Median confidence in a medical evaluation without ancillary testing was 20 (95 percent confidence interval [CI], 16 to 25) compared with 90 (95 percent CI, 88 to 91) when laboratory testing and CT were included. About 75 percent of patients underestimated the amount of radiation delivered by a CT scan (assessed by comparing it to chest radiography) and cancer risk comprehension was poor. Median agreement with the Hiroshima statement was 13 (95 percent CI, 10 to 16) and with the increased lifetime cancer risk statement was 45 (95 percent CI, 40 to 45).
Further, only 3 percent of patients understood that CT scans increased a person’s lifetime risk of cancer. Some estimates hold that 1.5 to 2 percent of all cancers in the U.S. may be attributable to the radiation from CT exams.
“Physicians use abdomen-pelvis CT scans because they have been demonstrated to increase certainty of diagnosis, decrease the need for emergency surgery, and avert up to a quarter of hospital admissions,” said the study author. “At the same time, there is growing concern about the long-term consequences of CT scans, particularly in patients who receive many of these scans over the course of their lifetime.”
And, they don’t report that they’ve gotten previous CT scans. Of 365 patients who reported no previous CT, 142 (39 percent) had one documented in their electronic medical record.
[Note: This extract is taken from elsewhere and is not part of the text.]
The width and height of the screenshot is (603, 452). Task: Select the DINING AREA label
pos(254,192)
There’s plenty of circumstances in healthcare when testing is warranted, or even when unneeded tests can’t be avoided. Consider this scenario involving a patient who transferred to a second hospital, and since the two facilities didn’t use a common electronic medical record, the doctor had to order a duplicate X-ray for the work-up.
But scans aren’t always a benefit. Use of CT scans has grown 16 percent over the years. Archives of Internal Medicine offers an short and excellent read on the subject in its “Less is More” section. The authors wrote, “Often, diagnostic tests are ordered without questioning how the result will or should change patient treatment. Instead, tests are ordered to ‘reassure,’ ‘just to be sure,’ ‘just in case,’ or ‘just to know.’”
And then, one test result requires another, and another, or leads to an invasive test that resulted from a false positive. All this before the physician sees the patient.
“[T]here are safer ways to reassure patients,” the authors wrote. “Physicians are (still) highly respected professionals, and patients value our advice. Talking with our patients should be our first choice for reassurance; tests should be reserved for cases in which the benefits can be reasonably expected to outweigh the risks.”